Beautiful Desolation [THE BROTHERHOOD] - First glances at the pre-rendered backgrounds and plain look and feel of Beautiful Desolation brought a bit of a thrilling feeling to me as a classic PC gamer, making me hope for the likes of classic Fallout or Wasteland… but in this case it happens to be a point-and-click adventure so hopes were dashed but that’s still cool. Unfortunately, right out of the gate there’s just something that feels unpolished and discouraging with very little ramping up to get you comfortable with the game’s style and mechanics flying straight into some purely trial and error puzzles before you’ve even got your legs under you. Sadly it really doesn’t break through to any sense of greatness from there, though I’ll admit the story itself has some promise, but the voice acting and troubles with finding where you can walk or exits in the environment can be an unnecessary annoyance. If you have some patience I’m sure you can enjoy the adventure, but overall it just feels like it struggles with too many issues to be recommended more than half-heartedly.


Fate of the Pharaoh [Cateia Games] - A little casual strategy action isn’t always a bad thing, and if you like to peck out some commands to your workers to collect resources, build structures, and generally keep everyone happy Fate of the Pharaoh may be your jam. While probably a bit quicker to play using the touchscreen, the console controls also work well enough to keep your workers busy as you learn the ropes of civilization building one new building at a time. As you go, a careful balance of making sure you have the proper resources and gold coins is vital if you want to keep all of your bonuses but as a whole this is a decidedly casual experience, so you can feel free to take it at your own pace.


Blink: Rogues [Fox Dive Studio] - Cobbling a few ideas together that have shown up in other shooters on the Switch, Blink: Rogues at least seems to have some ambition going for it. You’ll need to be mindful of special enemy colors to be sure to hit them with the right weapons, you can face your ship either up or down in order to properly take on enemies, and you’ll also need to jump from the left of the screen to the right to avoid trouble and grab special items. All of that at least makes for an experience that isn’t generic, but unfortunately it’s also pretty dull and feels unrefined. You really don’t feel very powerful and the way waves come and go just doesn’t seem to have a well-designed flow you’ll see in the truly great shooters. As something different on a budget Rogues isn’t terrible, but with so many varied and terrific shooters on Switch this is low on the list of titles to recommend nonetheless.

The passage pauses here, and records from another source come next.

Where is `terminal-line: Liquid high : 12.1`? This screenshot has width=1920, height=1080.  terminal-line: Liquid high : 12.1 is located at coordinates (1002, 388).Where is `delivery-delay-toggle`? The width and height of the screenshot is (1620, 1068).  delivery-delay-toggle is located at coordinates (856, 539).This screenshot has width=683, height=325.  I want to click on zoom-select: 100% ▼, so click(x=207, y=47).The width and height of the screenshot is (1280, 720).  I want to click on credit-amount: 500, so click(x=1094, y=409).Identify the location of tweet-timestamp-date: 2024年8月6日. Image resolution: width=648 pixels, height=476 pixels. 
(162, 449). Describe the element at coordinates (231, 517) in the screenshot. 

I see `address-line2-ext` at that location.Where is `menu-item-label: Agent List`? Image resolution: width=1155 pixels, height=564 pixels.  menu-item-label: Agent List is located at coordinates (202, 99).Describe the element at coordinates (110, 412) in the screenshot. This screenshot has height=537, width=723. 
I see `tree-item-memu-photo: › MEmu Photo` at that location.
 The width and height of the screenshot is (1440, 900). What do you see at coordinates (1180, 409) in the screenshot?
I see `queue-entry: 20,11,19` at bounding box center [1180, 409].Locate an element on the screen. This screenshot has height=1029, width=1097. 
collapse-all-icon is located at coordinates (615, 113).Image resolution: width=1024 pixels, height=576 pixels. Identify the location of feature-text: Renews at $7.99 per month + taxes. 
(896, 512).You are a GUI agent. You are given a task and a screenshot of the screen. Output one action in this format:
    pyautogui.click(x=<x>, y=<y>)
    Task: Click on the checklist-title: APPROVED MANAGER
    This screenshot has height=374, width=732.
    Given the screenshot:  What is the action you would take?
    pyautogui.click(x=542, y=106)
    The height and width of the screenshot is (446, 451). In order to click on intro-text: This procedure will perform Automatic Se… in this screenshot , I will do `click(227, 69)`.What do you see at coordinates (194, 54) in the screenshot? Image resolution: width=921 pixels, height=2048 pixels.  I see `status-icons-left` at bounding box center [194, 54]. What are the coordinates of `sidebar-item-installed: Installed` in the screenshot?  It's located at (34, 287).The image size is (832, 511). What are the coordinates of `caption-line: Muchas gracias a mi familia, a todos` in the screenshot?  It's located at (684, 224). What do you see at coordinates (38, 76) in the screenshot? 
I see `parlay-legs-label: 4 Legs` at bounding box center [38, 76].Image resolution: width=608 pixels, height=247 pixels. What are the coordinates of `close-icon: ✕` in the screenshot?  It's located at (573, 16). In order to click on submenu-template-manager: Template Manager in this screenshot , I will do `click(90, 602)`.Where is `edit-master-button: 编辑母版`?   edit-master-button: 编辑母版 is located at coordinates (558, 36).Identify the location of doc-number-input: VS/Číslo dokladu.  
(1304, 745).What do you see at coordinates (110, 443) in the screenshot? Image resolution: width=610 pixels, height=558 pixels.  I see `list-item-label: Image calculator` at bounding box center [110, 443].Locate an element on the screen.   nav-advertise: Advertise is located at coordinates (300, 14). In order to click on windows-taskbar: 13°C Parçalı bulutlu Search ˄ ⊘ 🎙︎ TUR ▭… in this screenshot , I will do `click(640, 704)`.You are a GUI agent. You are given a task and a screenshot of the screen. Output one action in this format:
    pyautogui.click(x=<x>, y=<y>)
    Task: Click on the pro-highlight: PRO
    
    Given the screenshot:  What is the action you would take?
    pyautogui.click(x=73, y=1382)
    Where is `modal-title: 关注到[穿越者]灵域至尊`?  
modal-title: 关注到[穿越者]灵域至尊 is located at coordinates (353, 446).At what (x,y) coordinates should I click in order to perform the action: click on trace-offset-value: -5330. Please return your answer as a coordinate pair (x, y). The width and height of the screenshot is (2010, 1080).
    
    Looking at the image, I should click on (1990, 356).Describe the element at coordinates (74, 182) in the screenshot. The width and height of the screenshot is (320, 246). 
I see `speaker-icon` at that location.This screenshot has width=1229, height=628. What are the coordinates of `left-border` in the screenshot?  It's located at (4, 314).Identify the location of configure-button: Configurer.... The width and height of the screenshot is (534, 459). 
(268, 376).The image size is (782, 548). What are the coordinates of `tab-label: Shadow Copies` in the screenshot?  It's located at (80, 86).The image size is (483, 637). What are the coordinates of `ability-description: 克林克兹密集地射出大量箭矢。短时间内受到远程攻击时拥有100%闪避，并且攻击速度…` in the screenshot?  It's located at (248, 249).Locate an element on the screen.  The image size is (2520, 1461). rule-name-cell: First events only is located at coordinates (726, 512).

Kontrakt [ShotX Studio] - The moment you start it up there’s not a single doubt that the people behind Kontrakt are fans of the highly-regarded and funky shooter Hotline Miami, but unfortunately that high bar also makes for a very tough act to follow. Granted, Kontrakt is more on the low-budget track, so perhaps you can expect for some lowering of expectations but even in some fundamental areas the play ends up being a bit wonky and lacking. For instance the smaller scale of the view you’re given and the overall look of the game can make busting through doors a challenge and there’s a very clumsy and inaccurate feel when you’re shooting at enemies that quickly gets frustrating. In many areas you can see the effort to replicate aspects of what made Hotline so great but in all of them there’s no mistaking the gap in the quality of the execution. As a budget also-ran perhaps you could have some fun with it but if you’ve played the best games in the space it’s tough to drop down in quality and not be a bit frustrated.